The core ideas beyond our model-based interpolation approach were presented at the Boolean level as SAT solving with assumptions [17]. Closest to our work is the work of Schindler and Jovanović [42] where a similar model-based approach to interpolation is applied to conjunctions of linear arithmetic constraints based on conflict resolution. Our work is more general as it applies to formulas other than conjunctions, and it is applicable to a wider range of theories.

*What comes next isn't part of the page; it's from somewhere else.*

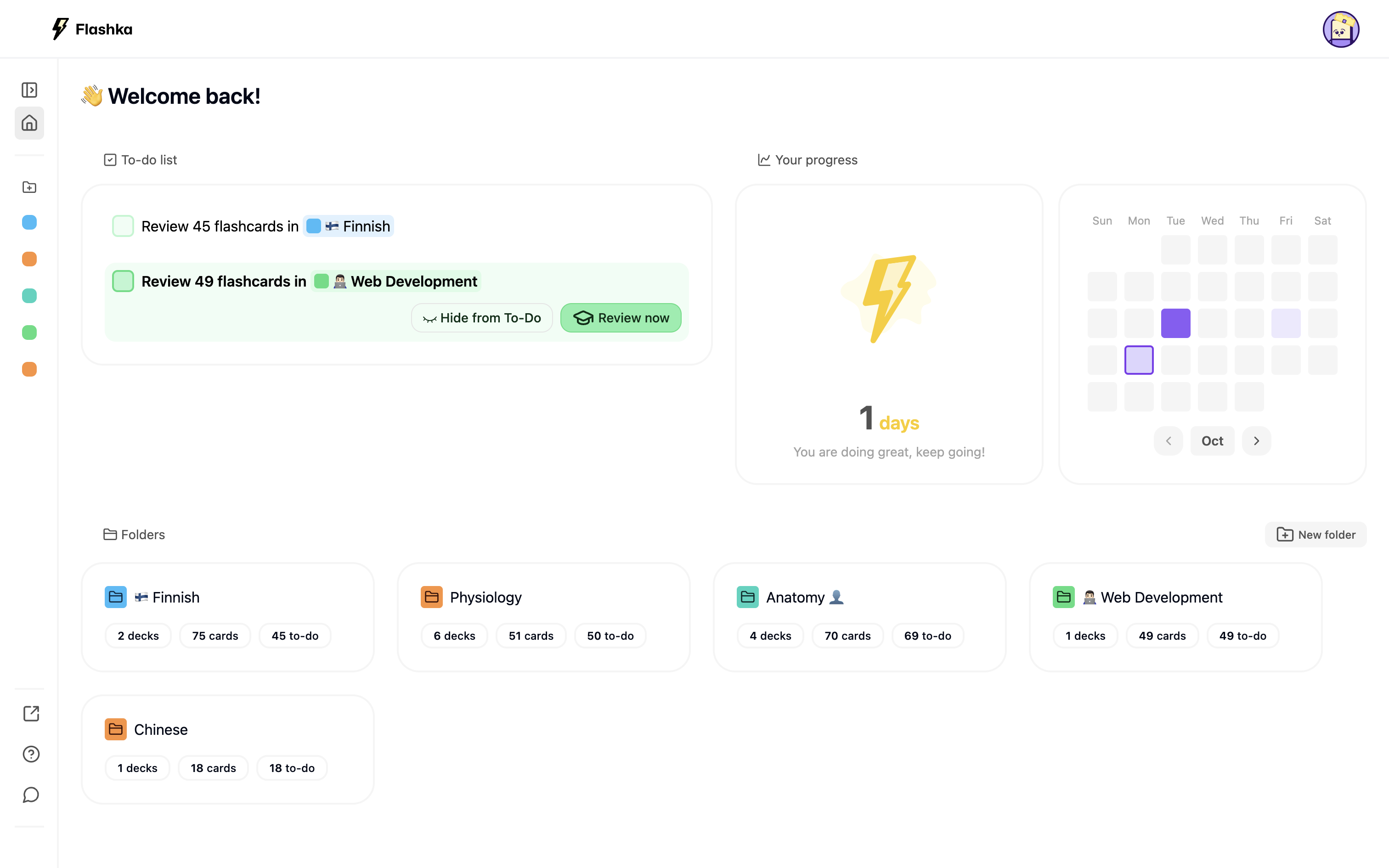Click the add folder icon in sidebar
The width and height of the screenshot is (1389, 868).
(29, 187)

6 Conclusion and Future Work

We have presented a general approach for interpolation in SMT. This novel approach relies on a mode of interaction with the SMT solver that can check a formula for satisfiability modulo a partial model and, if the formula is unsatisfiable, can return a model interpolant that refutes the model. This allows us to develop a first complete interpolation procedure for nonlinear arithmetic. We have implemented the new procedure in the yices2 SMT solver and evaluated the interpolation procedure on model-checking problems. The new procedure seems to be effective in practice and opens new possibilities in the verification of systems that contain nonlinear behavior. Additionally, we show interesting examples of how the procedure can be used in automating induction proofs in mathematics.

The interpolation procedure that we presented can support other theories available in MCSAT (e.g., uninterpreted functions [28], bit-vectors [22], nonlinear integer arithmetic [27]). We plan to explore interpolation in these theories in more detail, and in the contexts where interpolation can be beneficial (e.g., model checking, quantified reasoning, termination, and proof generation).